Task prompt:
Could you give again exactly, and only, the lines from the one holding "Instruction: Click the" through the end of the data, both ends included, with pictures left out?

Stored records:
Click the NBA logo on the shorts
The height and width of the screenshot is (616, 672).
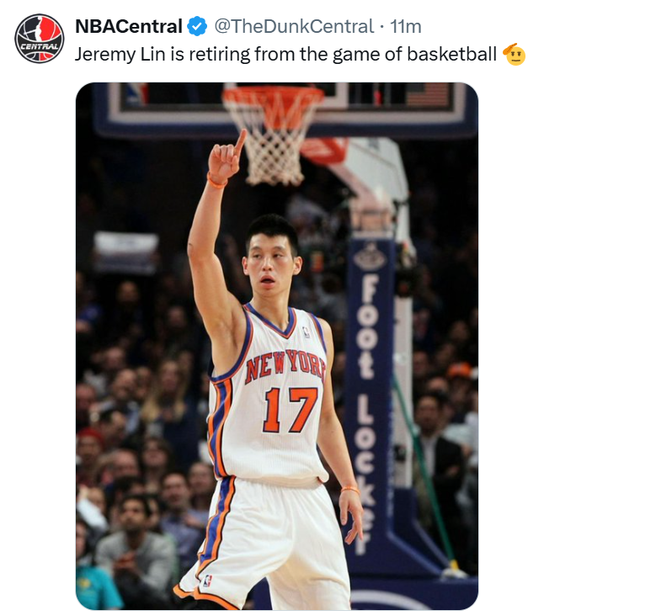[206, 581]
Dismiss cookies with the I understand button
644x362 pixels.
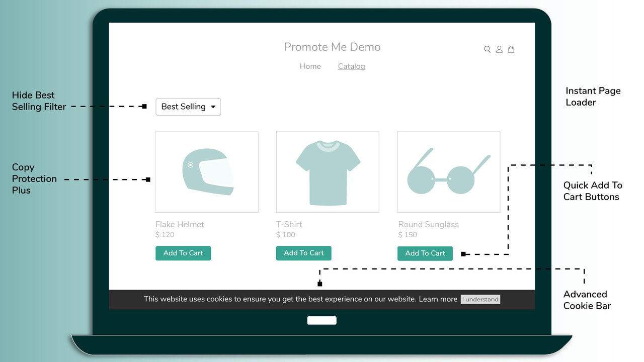[x=480, y=299]
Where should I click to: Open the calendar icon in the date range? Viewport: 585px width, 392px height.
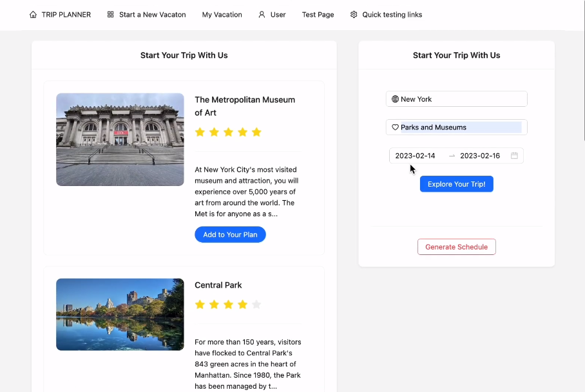point(514,156)
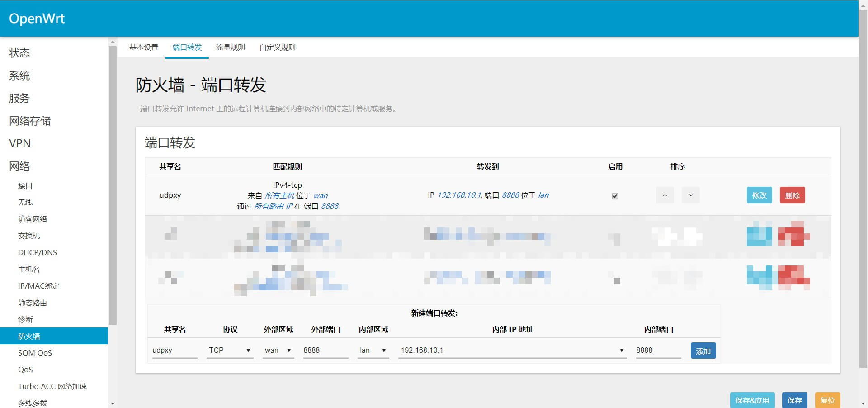
Task: Open the 自定义规则 tab
Action: tap(277, 47)
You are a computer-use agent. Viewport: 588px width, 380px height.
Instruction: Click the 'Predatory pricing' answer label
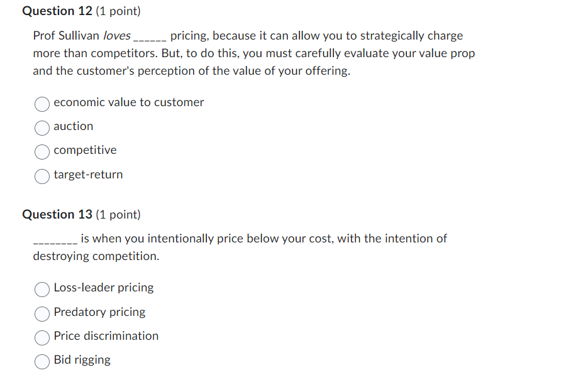[99, 312]
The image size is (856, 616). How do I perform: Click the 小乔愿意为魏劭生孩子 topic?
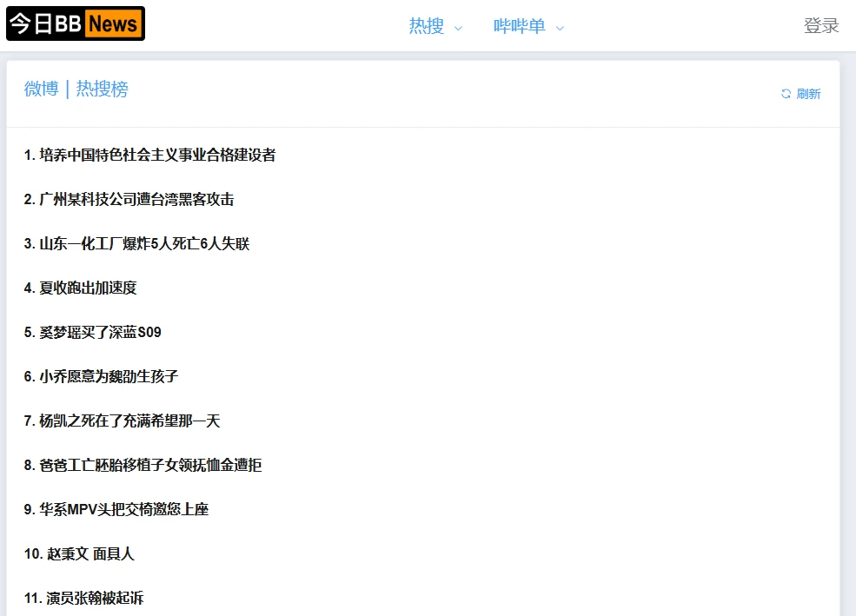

The completed task:
Instruction: Click the 'Predatory pricing' answer label
[99, 312]
The image size is (856, 616). How do I perform: Click the 小乔愿意为魏劭生孩子 topic?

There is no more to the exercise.